Dr. Phil leads you to "reconnect with your core" in the first five steps of his seven-step strategy. By no means a quick fix, there are in-depth and rigorous questionnaires, surveys, tests, and profiles that require a "brutally candid" mindset, with such fill-in-the-blanks as "List five things that today would make you fall out of love with your partner." With this internal work accomplished, you'll then move on to reconnecting with your partner during a two-week, half-hour-a-day short course. As a "dyad," you and your loved one take turns giving monologues on topics such as "The most positive thing I took away from my mother and father's relationship was..."
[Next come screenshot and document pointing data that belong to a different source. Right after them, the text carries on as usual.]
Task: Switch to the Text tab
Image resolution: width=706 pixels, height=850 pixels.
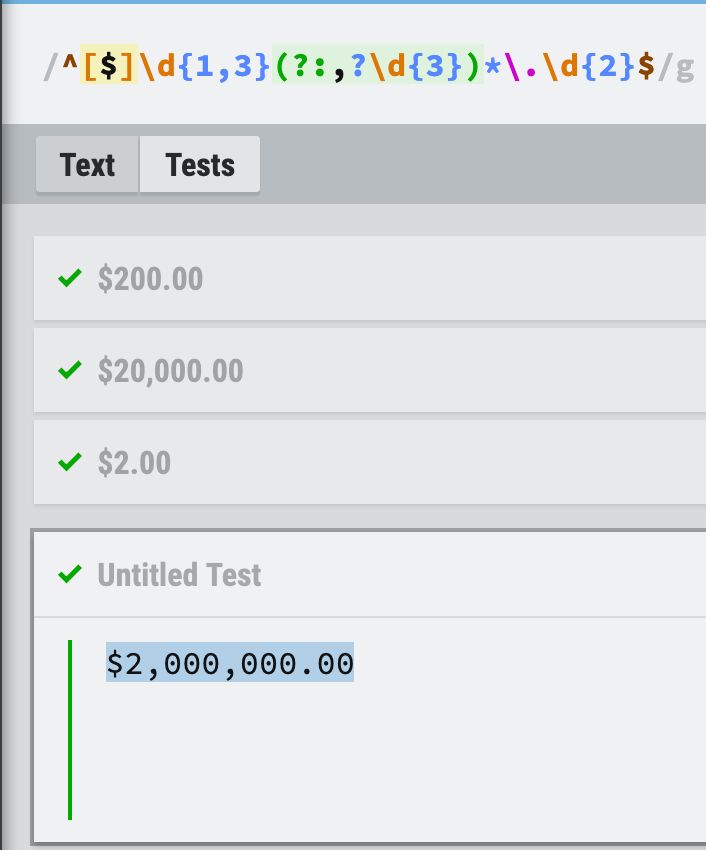Action: pyautogui.click(x=87, y=165)
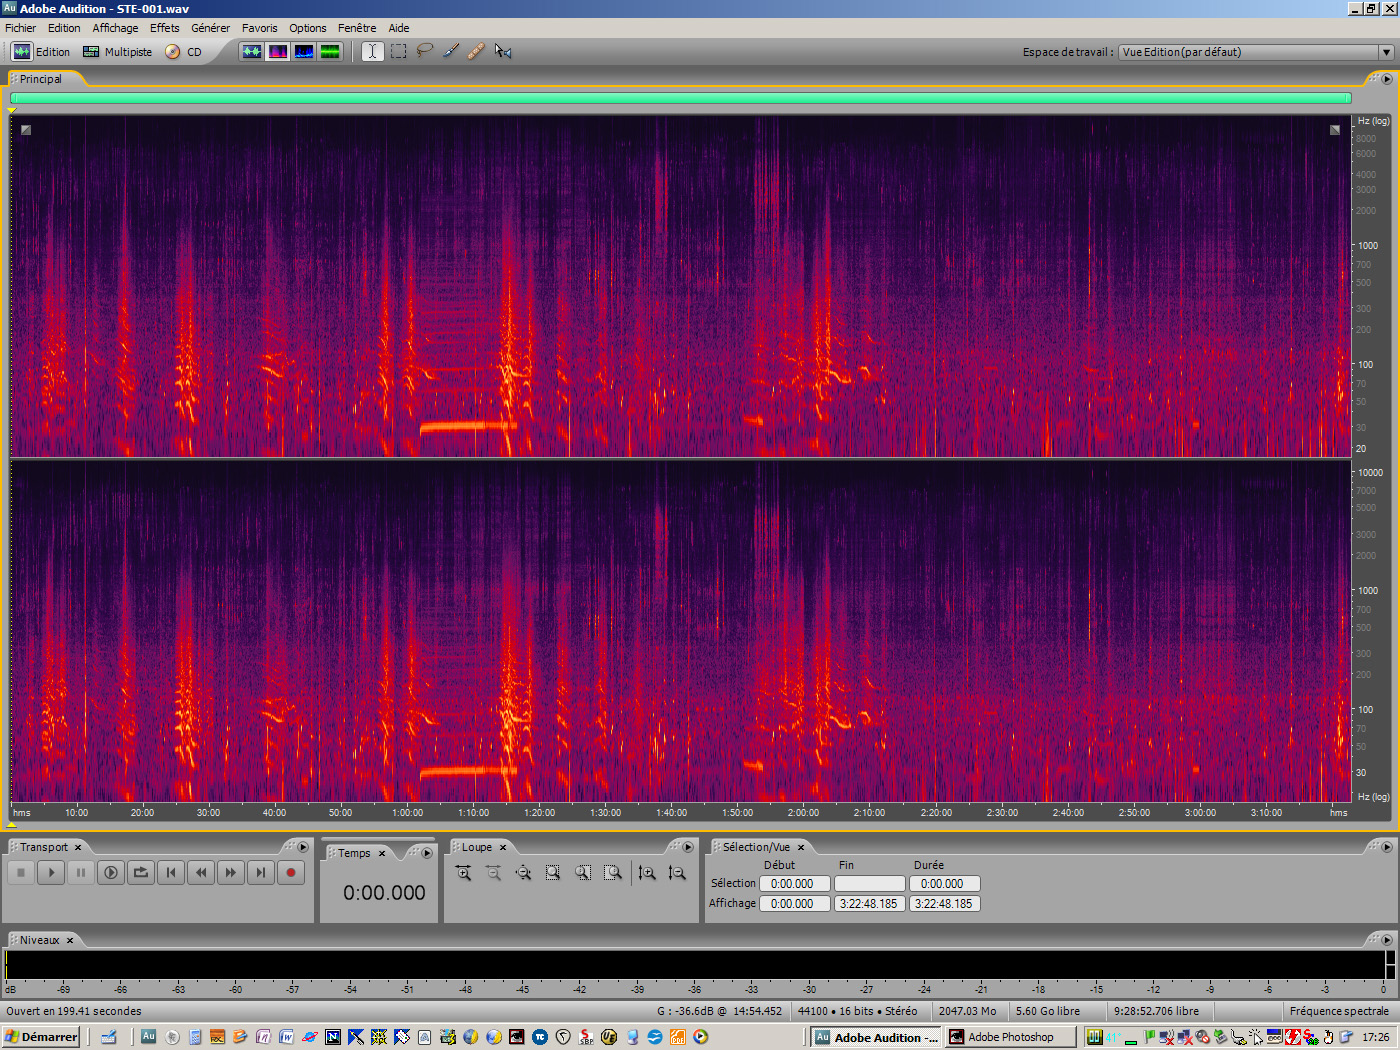The image size is (1400, 1050).
Task: Open the Transport panel flyout menu
Action: tap(303, 847)
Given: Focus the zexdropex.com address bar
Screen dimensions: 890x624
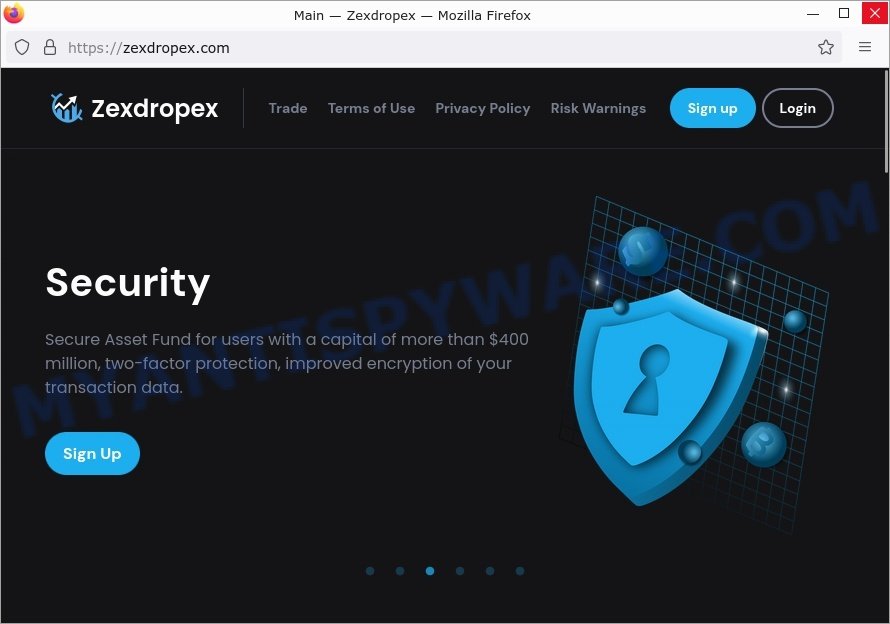Looking at the screenshot, I should 431,48.
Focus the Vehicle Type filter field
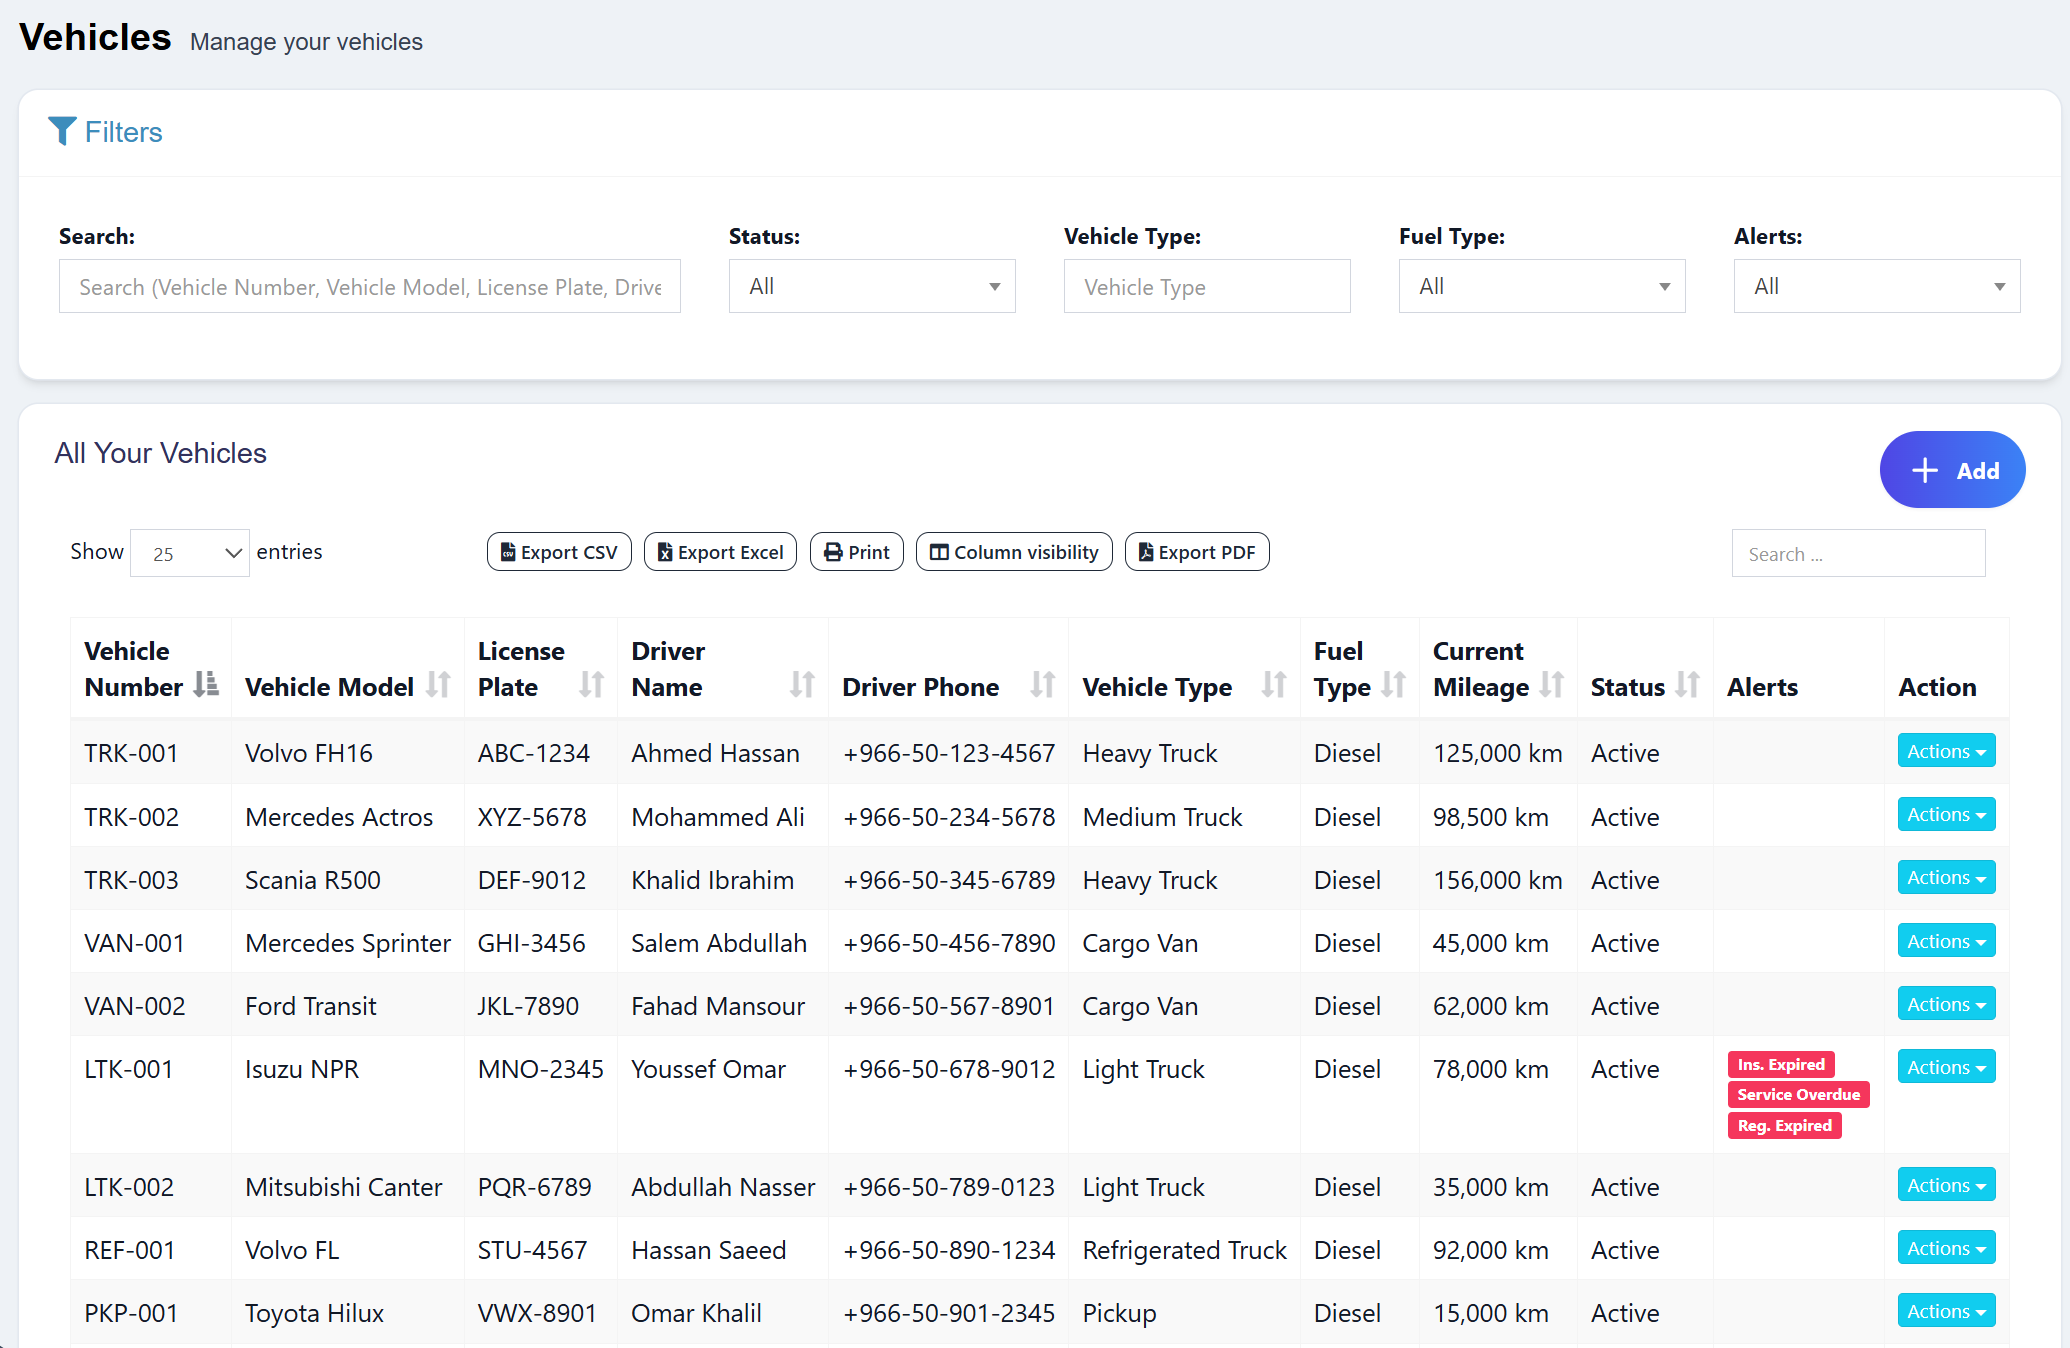 1206,287
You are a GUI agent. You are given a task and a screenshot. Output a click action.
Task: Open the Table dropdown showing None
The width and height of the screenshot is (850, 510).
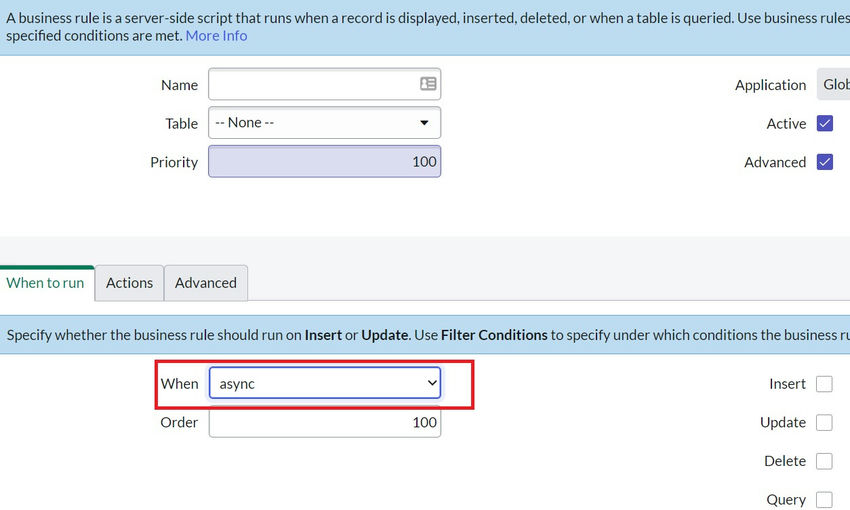(324, 123)
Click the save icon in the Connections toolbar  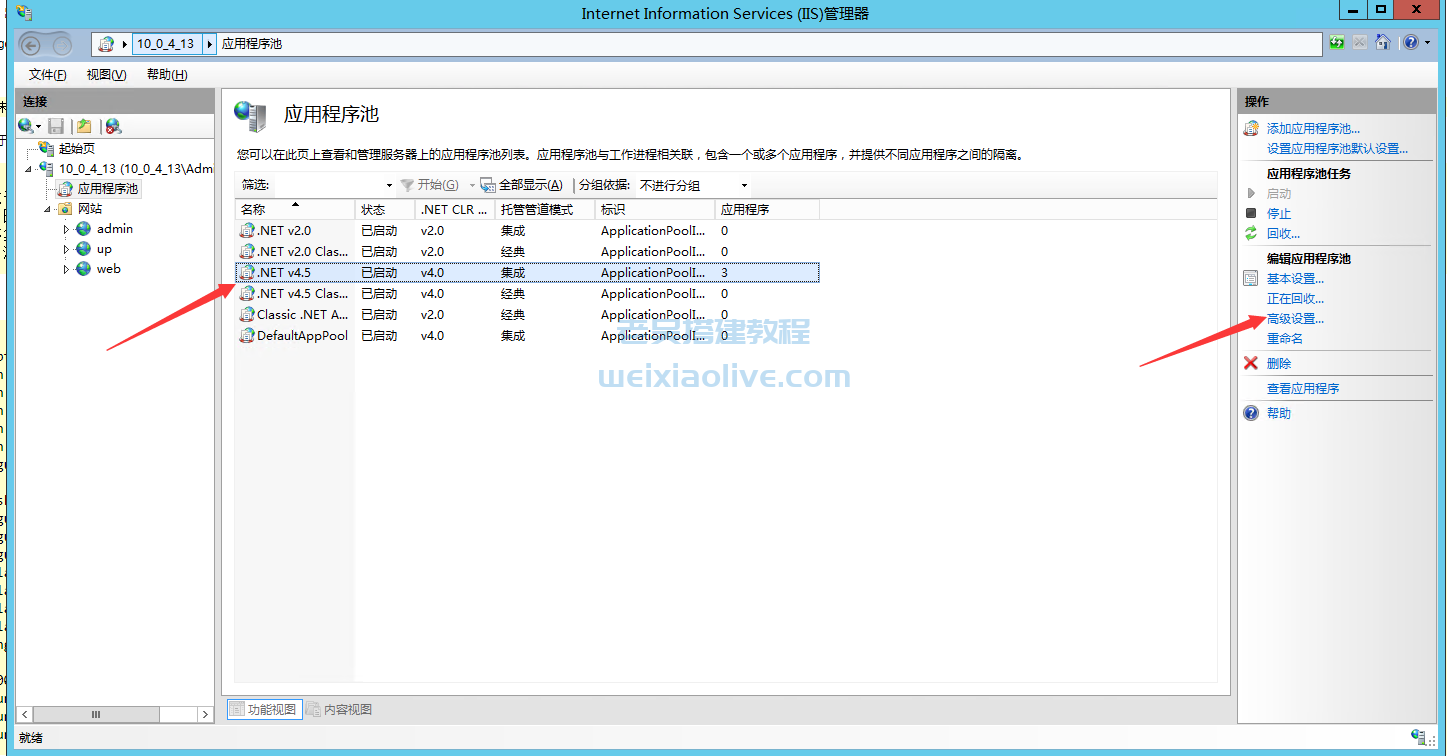pos(56,126)
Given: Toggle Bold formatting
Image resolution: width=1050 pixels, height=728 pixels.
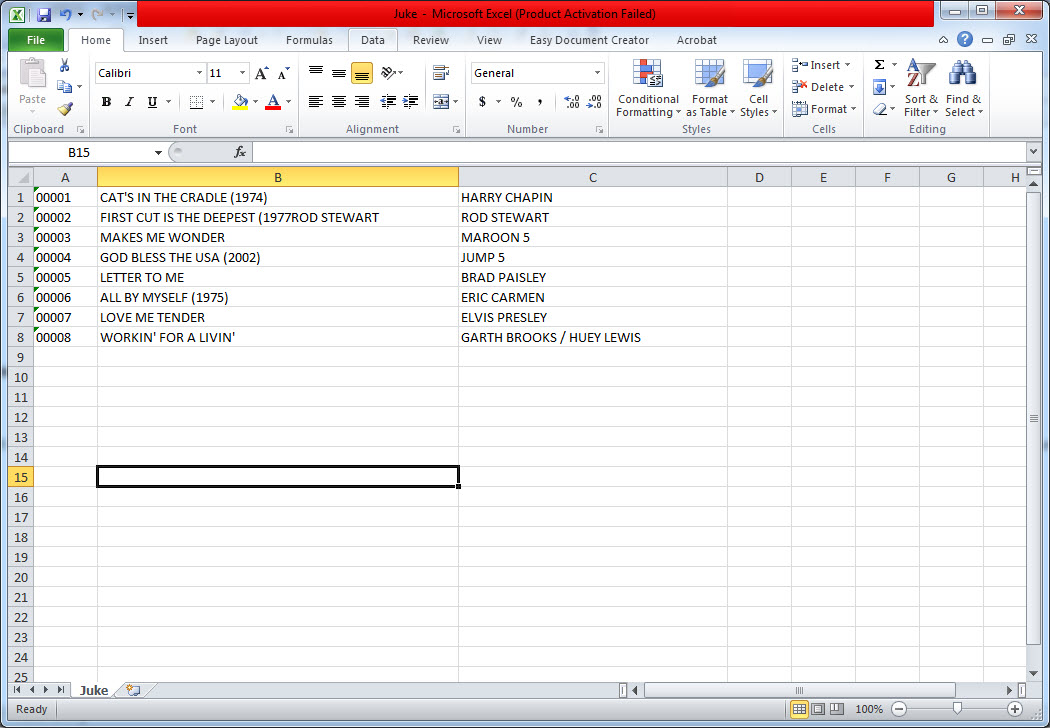Looking at the screenshot, I should tap(106, 102).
Once the "reconnection" has been established, Dr. Phil says the work shifts to a management role, as relationships are always a work in progress. Dr. Phil humorously refers to his own marriage throughout the book, sharing his mishaps and victories in learning to accept and enjoy what he sees as fundamental but complementary differences between men and women. --John Youngs
专业书评 From Publishers Weekly
Oprah's relationship expert and the author of the hugely popular Life Strategies, McGraw offers a challenge to readers in troubled marriages. (Though he refers to "relationships," his comments about the roles of men and women make it obvious that McGraw has mostly traditional marriages in mind.) With typical frankness, the Dallas psychologist declares that the underlying reason that "your relationship is in trouble [is] because you set it up that way." Traditional relationship counseling doesn't work, McGraw says, so he dares readers to follow his multistep plan for "reconnecting," which demands honest exploration, through exhaustive self-tests and questionnaires designed to define each partner's needs and expectations. The last step of McGraw's program is probably the most difficult and rewarding: 14 days of structured reconnection exercises in which the partners share their deepest feelings. By participating with the required level of commitment, candor and seriousness, couples would seem to guarantee enhancing their relationships. Despite the strengths of his program, McGraw's compelling television presence doesn't translate well to the page. He reminds readers so often that the "reconnecting" process will not be easy or fun that at times he seems more hectoring than persuasive--not that this is likely to matter to his viewers and fans. One-day laydown on February 8; television and radio satellite tours. (Feb.)